Instrucción de trabajo 1:
Según el extracto de página, ¿cuándo murió la amiga de quien narra?
Instrucción de trabajo 2:
Modifica el tramo del extracto de página que va desde "Mi amiga murió" hasta "enseñó a bailar.", sustituyendo "abuelos" por "padres".

Extracto de página:

· · · · ·

Mi amiga murió hace dos años, una noche de agosto. Yo estaba en el pueblo y pensé en aquellos agosto en los que soñábamos nuestra vida. Una noche de agosto cualquiera soñábamos con tiempos felices; una noche de agosto, la enfermedad le arrebató los suyos. Fui a casa de sus abuelos. Entre lágrimas me contaron y enseñaron fotos de sus últimos años. En todas estaba hermosa y sonriendo. Comprendí por sus palabras que mi amiga luchó hasta el último instante, que aprovechó sus días, pese al dolor de la enfermedad. Aunque la tristeza no daba tregua y las lágrimas hacían un nudo en mi garganta, me sentí orgullosa de ella, de haber sido su amiga. Sólo sentí, en la última conversación que tuvimos, no haberle dicho que siempre la llevaré conmigo, que siempre recordaré los buenos ratos, las risas, las fotos, las sevillanas que me enseñó a bailar.
No sabemos cuándo nos llega el momento de abandonar esta tierra. Con enfermedad o sin ella, todos estamos andando en un sutil equilibrio que nos hace decantarnos, en segundos, entre la vida y la muerte. La enfermedad se supera, en muchísimos casos que conozco, pero lo más importante es superar el miedo, es superar la ansiedad de pensar en el futuro y vivir cada segundo cómo si fuera el último, saboreándolo, como lo hacíamos en aquellos veranos. Sé que debe haber instante de desesperación, de desconsuelo, en los que sé desea tirar la toalla de puro cansancio, mas también sé que hay esperanza, esperanza de vida y dicha entre tanto dolor. Lo vi en las fotos de mi amiga que me enseñaron sus abuelos; en sus ojos había felicidad, había optimismo, había vida. Pienso a veces, que a pesar de que nadie quiere la enfermedad, deberíamos saber, que estamos todos a sus expensas y que , en la salud, deberíamos aprender de algunos enfermos, como de las mujeres que he visto hoy en el reportaje, llenas de coraje e ilusión, como mi amiga, que luchó por ser feliz hasta el último segundo. Deberíamos aprender que la muerte forma parte del camino para, así, poder disfrutar más de él, porque al fin y al cabo, nadie sabe lo que puede pasar mañana. Siempre hay esperanza, siempre hay días de sol.
Dedicado a mi amiga María José; ella sigue viva en mis recuerdos. También a todos los que han sufrido o sufren la enfermedad. Siempre hay días de sol. También para los que están sanos, no esperéis a estar enfermos para luchar por la vida.

· · · · ·

Datos mostrados:
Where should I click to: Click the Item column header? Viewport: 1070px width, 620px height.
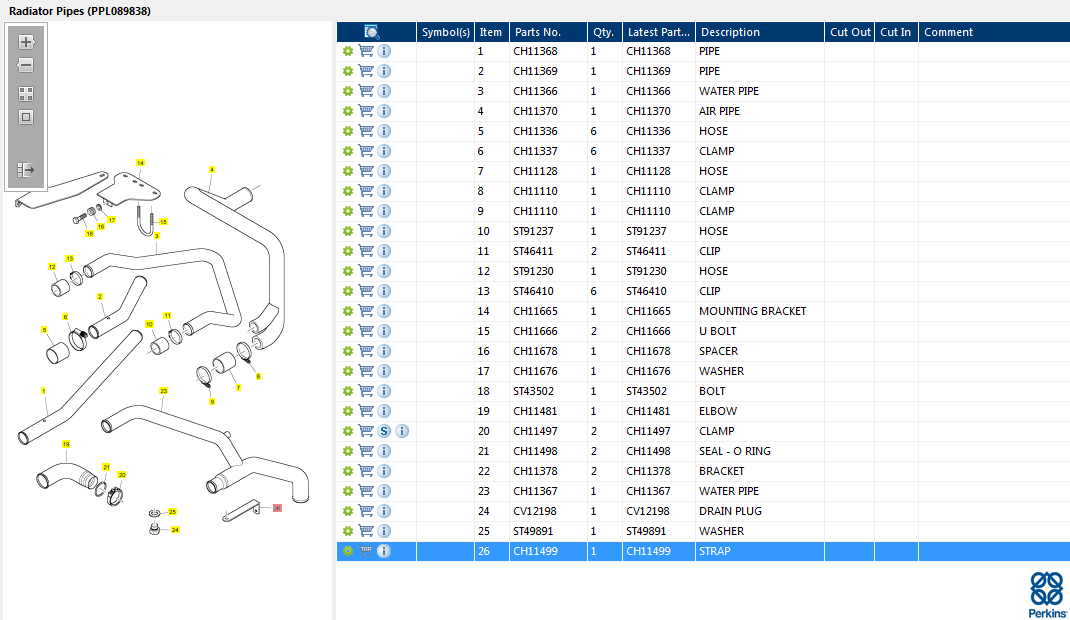pos(490,32)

· · · · ·

Respuesta escrita 1:
Hace dos años, una noche de agosto.

Respuesta escrita 2:
Mi amiga murió hace dos años, una noche de agosto. Yo estaba en el pueblo y pensé en aquellos agosto en los que soñábamos nuestra vida. Una noche de agosto cualquiera soñábamos con tiempos felices; una noche de agosto, la enfermedad le arrebató los suyos. Fui a casa de sus padres. Entre lágrimas me contaron y enseñaron fotos de sus últimos años. En todas estaba hermosa y sonriendo. Comprendí por sus palabras que mi amiga luchó hasta el último instante, que aprovechó sus días, pese al dolor de la enfermedad. Aunque la tristeza no daba tregua y las lágrimas hacían un nudo en mi garganta, me sentí orgullosa de ella, de haber sido su amiga. Sólo sentí, en la última conversación que tuvimos, no haberle dicho que siempre la llevaré conmigo, que siempre recordaré los buenos ratos, las risas, las fotos, las sevillanas que me enseñó a bailar.